Interactions of the novel antimicrobial peptide buforin 2 with lipid bilayers: proline as a translocation promoting factor

Buforin 2 is an antimicrobial peptide discovered in the stomach tissue of the Asian toad Bufo bufo gargarizans. The 21-residue peptide with +6 net charge shows antimicrobial activity an order of magnitude higher than that of magainin 2, a membrane-permeabilizing antimicrobial peptide from Xenopus laevis [Park, C. B., Kim, M. S., and Kim, S. C. (1996) Biochem. Biophys. Res. Commun. 218, 408-413]. In this study, we investigated the interactions of buforin 2 with phospholipid bilayers in comparison with magainin 2 to obtain insight into the mechanism of action of buforin 2. Equipotent Trp-substituted peptides were used to fluorometrically monitor peptide-lipid interactions. Circular dichroism measurements showed that buforin 2 selectively bound to liposomes composed of acidic phospholipids, assuming a secondary structure similar to that in trifluoroethanol/water, which is an amphipathic helix distorted around Pro(11) with a flexible N-terminal region [Yi, G. S., Park, C. B., Kim, S. C., and Cheong, C. (1996) FEBS Lett. 398, 87-90]. Magainin 2 induced the leakage of a fluorescent dye entrapped within lipid vesicles coupled to lipid flip-flop. These results have been interpreted as the formation of a peptide-lipid supramolecular complex pore [Matsuzaki, K. (1998) Biochim. Biophys. Acta 1376, 391-400]. Buforin 2 exhibited much weaker membrane permeabilization activity despite its higher antimicrobial activity. In contrast, buforin 2 was more efficiently translocated across lipid bilayers than magainin 2. These results suggested that the ultimate target of buforin 2 is not the membrane but intracellular components.

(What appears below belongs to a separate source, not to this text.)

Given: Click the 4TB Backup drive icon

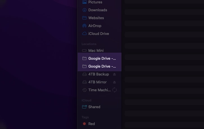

Furthermore, buforin 2 induced no lipid flip-flop, indicating that the mechanism of translocation of buforin 2 is different from that of magainin 2. The role of Pro was investigated by use of a P11A derivative of buforin 2. The derivation caused a change to magainin 2-like secondary structure and membrane behavior. Pro(11) was found to be a very important structural factor for the unique properties of buforin 2.